I stretched to warm up my joints and muscles and practiced walking around like a normal person. They’d shoot me on sight if they thought I was infected. I put my hair down and arranged it to cover the ashy, webbed cast of my skin that would give away my true state.
The woman was as comfortable as I could make her. I promised myself I would come back for her.
Chapter 18
“Meeting…” The hiss and crackle of a stereo interrupted the message. I crouched behind a metal trash can big enough to hide my body from view. No smells of rotting food. I looked inside. Empty. Not even a plastic bag lined it. There were no people in this section.
A speaker popped again and I found the source. A dozen feet away from where I hid stood a tall metal pole with a speaker attached. The fairground’s music and announcement system.
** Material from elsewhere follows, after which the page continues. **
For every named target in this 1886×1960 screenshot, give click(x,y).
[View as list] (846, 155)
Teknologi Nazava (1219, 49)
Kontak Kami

“Meeting at Stage 1…Fifteen minutes. All must attend. Meeting at Stage 1…”
If they used the same names as the state fair, I knew where to find Stage 1.
The quality of light made me guess it was late morning, though even a vague outline of the sun wasn’t visible through the fog. I skirted along the edge of buildings, sidewalks, grassy areas, the skeletons of vendor stations. The building the old woman and I had taken refuge in was one of several animal housing structures near the horse racing stadium. There were no sounds of people or activity, but I thought maybe this was for safety reasons.